I think I speak for all of the board members in stating how difficult it is to make this decision. It has not been reached without great thought and great effort.
–Kent Burggraaf, board chairman
Other concerns have arisen. In particular, the school's relationship with a private school partner Realms of Inquiry. The arrangement could mean another $1.5 million liability due to "state and federal funds that were paid to AISU for local students who were in part, or in large part, educated by Realms of Inquiry," Burggraaf said.
That state says it was a "misuse of funds or misuse of the federal government SEVIS (Student and Visitor Information System)," he said. The program is run by U.S. Immigration and Customs Enforcement and monitors all student and exchange visitors.
Even though the structure of the public-private partnership was outlined in AISU's charter agreement, the details were not "and would probably not be approved at this point. So that creates a financial liability for AISU will likely come to bear were AISU to operate next school year," Burggraaf said.
AISU is described on its website as a "public-private hybrid STEAM international charter school in Murray, Utah." Realms of Inquiry is also located at 4998 S. Galleria Drive, the site of the former Galleria Mall.
The state's continued scrutiny of the school's partnership with Realms most likely would have meant the school would have been unable to operate an international program next school year. That would have resulted in cutting 15 jobs and the loss of $1 million in revenue, Burggraaf said.
There are also concerns regarding possible misrepresentations made to international investors early in the school's existence who contributed some $5 million. The investments were made under an employment-based visa program called EB-5.
The EB-5 visa provides a method of obtaining a green card for foreign nationals who invest in a new commercial enterprise, which in this case was American International Schools LLC, a private entity the school has contracted with for management and instructional services.
"These investors bought into AIS (LLC) for the purpose of seeking legal status in the United States through the EB-5 process. It was worked on by the prior AISU administration. There's some concern and some potential risk out there because of the amount of funds that were contributed as capital investments," Burggaaf said.
"There's a lot of evidence the problems were a result of our school being collateralized for a side venture. When that side venture quit working, all the liabilities that were there have now come to roost on our school," Young said.
Young said it is unfortunate that most people know little about the school.
If people heard the stories of the school's teachers and students "you would hear a story of innovation, of success of a model that was emerging that could change lives that did change lives. I want that to be the story of AISU," Young added.
For the remainder of the school year, counselors, coaches and teachers will work to mentor and advise students, Young said.
"We will help them tell their story.

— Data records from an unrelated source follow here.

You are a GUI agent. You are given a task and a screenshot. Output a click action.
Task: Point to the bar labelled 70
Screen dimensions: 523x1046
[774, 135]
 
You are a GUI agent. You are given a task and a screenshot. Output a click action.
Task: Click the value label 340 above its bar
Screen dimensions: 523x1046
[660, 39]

We want them to be able to grieve a bit and be able to communicate their feelings and their experiences so that their story can be part of this great legacy of education," he said.
Young said he and other key administrators will work with the state to ensure a smooth closure and provide information the state may need to assist its oversight responsibilities.
AISU is on "warning" status with the State Charter School Board, which authorized its charter. The school is on the state board's agenda on Thursday, although it is unclear what, if any, action it would take after the school's board of directors voted to close the school.
The school was placed on warning status late last year over concerns about its continued financial viability, said Jennifer Lambert, the Utah State Charter School Board's executive director.
The school opened the fall of 2014. State Charter School Board granted its charter in February 2013.
At the time, the charter school's application stated, "AISU will operate in a fiscally conservative and prudent manner so that the school has the resources it needs to support school improvement efforts on a continual basis."